### [TASK TO COMPLETE]
Pictures are to be left out. Return exactly the lines below from the one with "Open the user account icon on laptop header" up to and including the one with "You are a computer-use agent.".

### [DATA TO USE]

>>>>>

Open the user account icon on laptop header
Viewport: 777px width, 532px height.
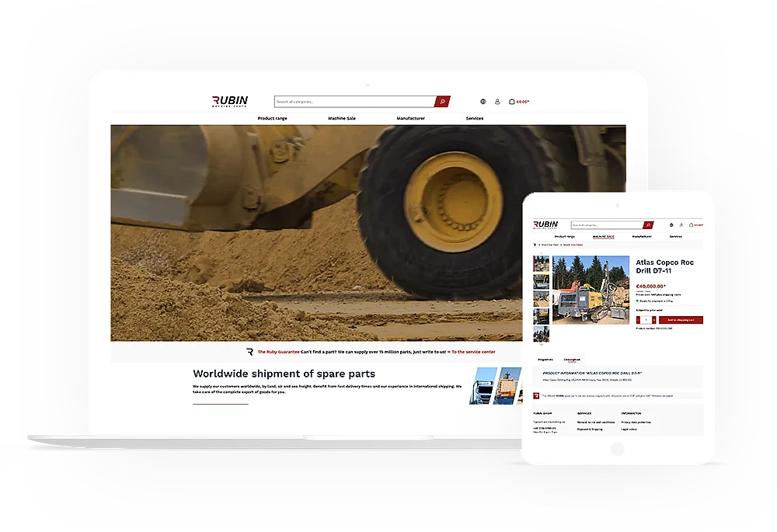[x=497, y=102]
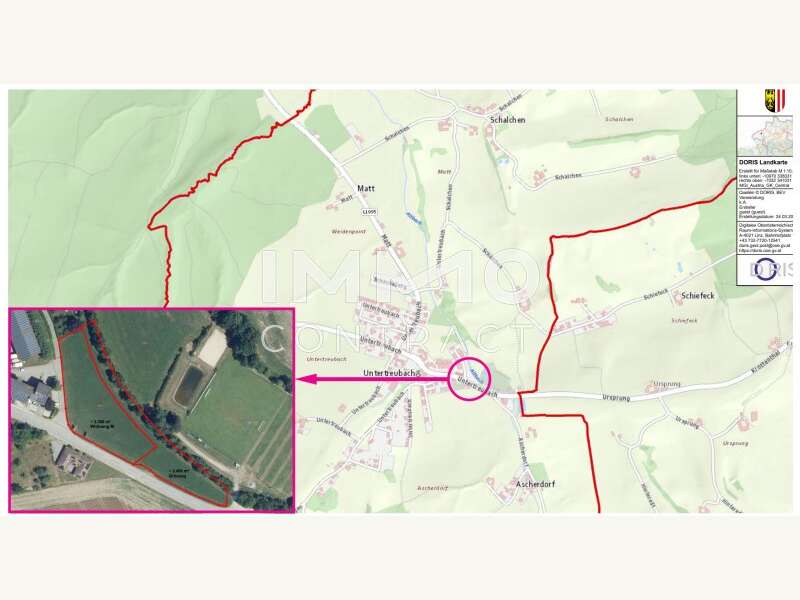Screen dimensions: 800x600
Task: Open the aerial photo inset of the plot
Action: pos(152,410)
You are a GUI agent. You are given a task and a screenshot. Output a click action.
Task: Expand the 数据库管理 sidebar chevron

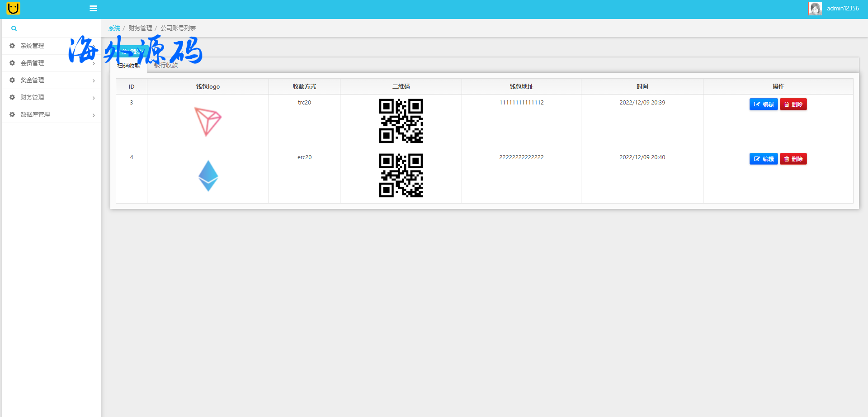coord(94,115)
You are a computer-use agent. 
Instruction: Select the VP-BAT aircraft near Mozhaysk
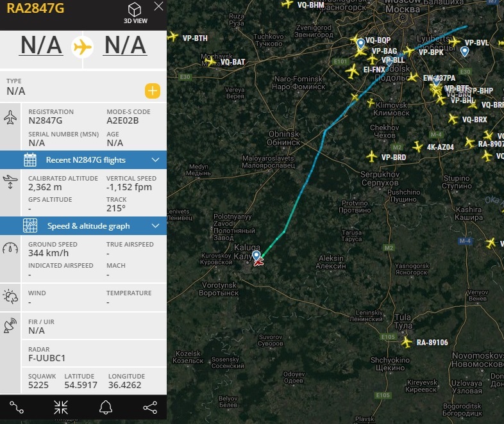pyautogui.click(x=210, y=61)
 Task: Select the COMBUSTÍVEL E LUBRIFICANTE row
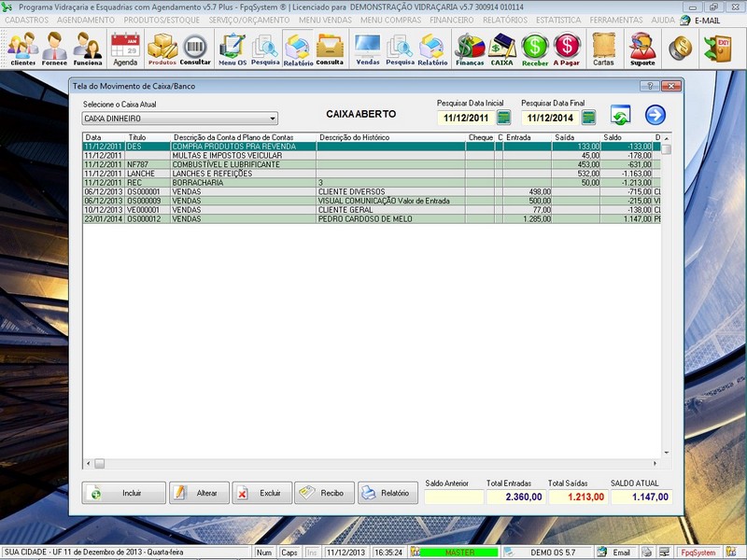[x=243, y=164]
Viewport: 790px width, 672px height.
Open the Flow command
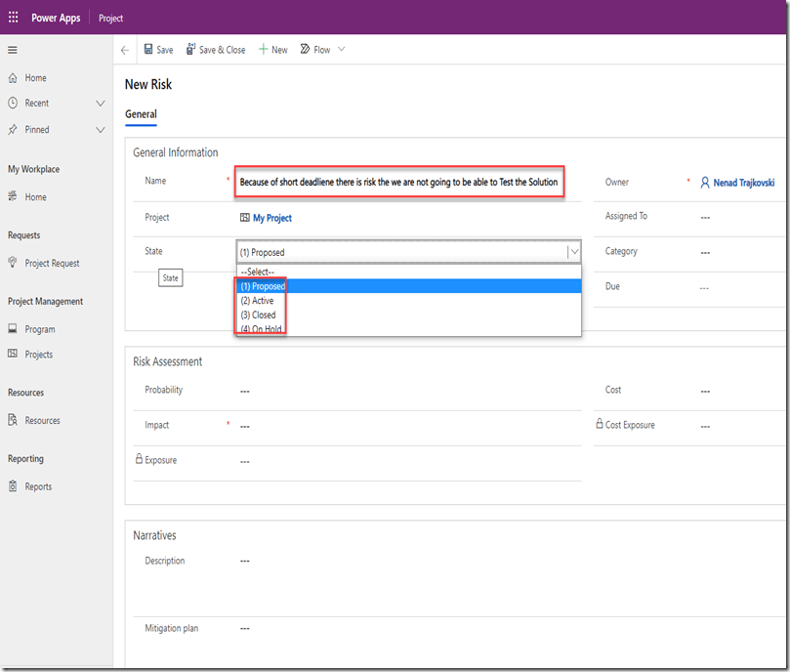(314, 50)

<<<<<
>>>>>

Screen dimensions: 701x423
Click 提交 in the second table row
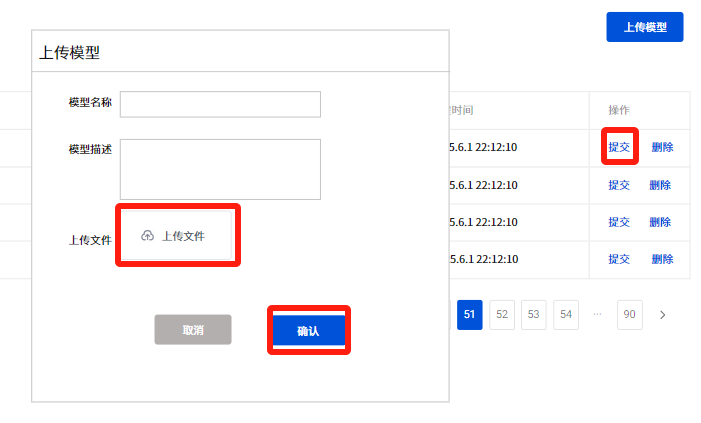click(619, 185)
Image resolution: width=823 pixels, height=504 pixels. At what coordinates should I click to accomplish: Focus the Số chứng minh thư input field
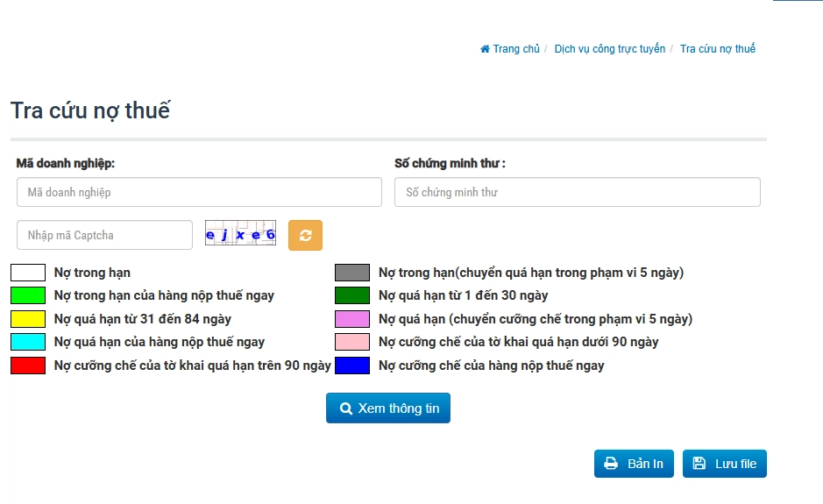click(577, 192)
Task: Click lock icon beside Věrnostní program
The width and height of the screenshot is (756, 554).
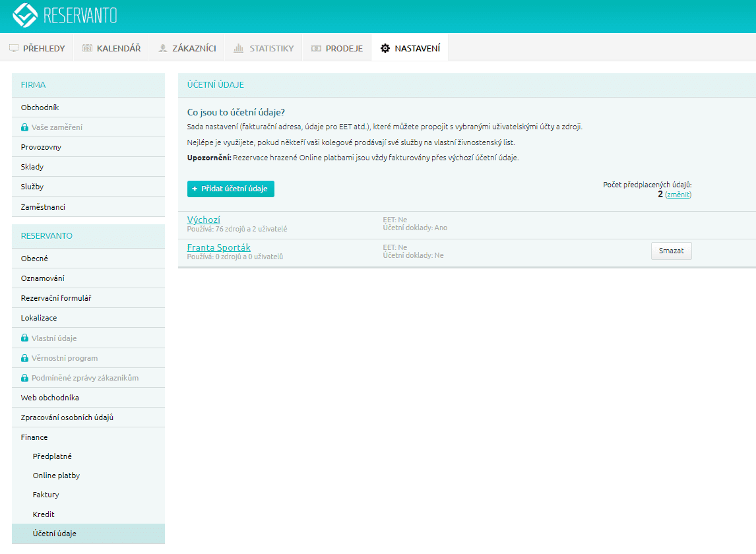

<<<<<
>>>>>

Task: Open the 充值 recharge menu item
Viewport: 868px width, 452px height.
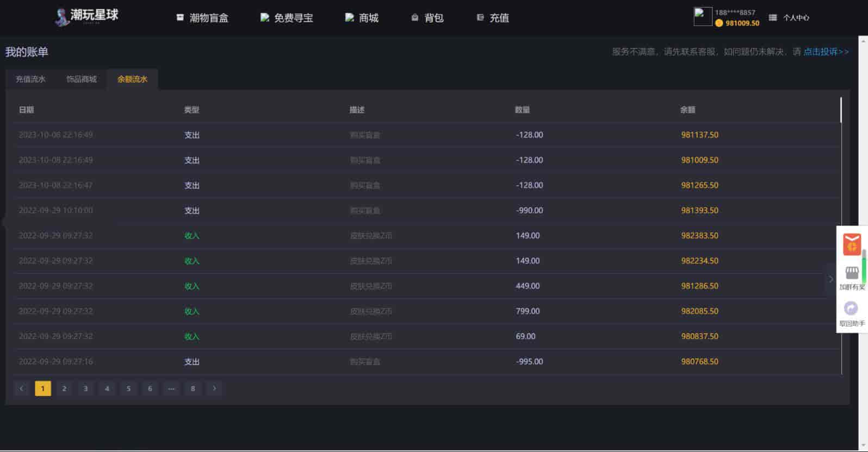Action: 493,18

<<<<<

### [COMPLETED EXERCISE]
Open the user account icon on laptop header
Viewport: 777px width, 532px height.
[x=497, y=102]
Screen dimensions: 800x600
Task: Open the aerial photo inset of the plot
Action: pos(152,410)
You are a GUI agent. You are given a task and a screenshot. Output a click action.
Task: Expand the 数据库管理 sidebar chevron

coord(94,115)
You are a computer-use agent. 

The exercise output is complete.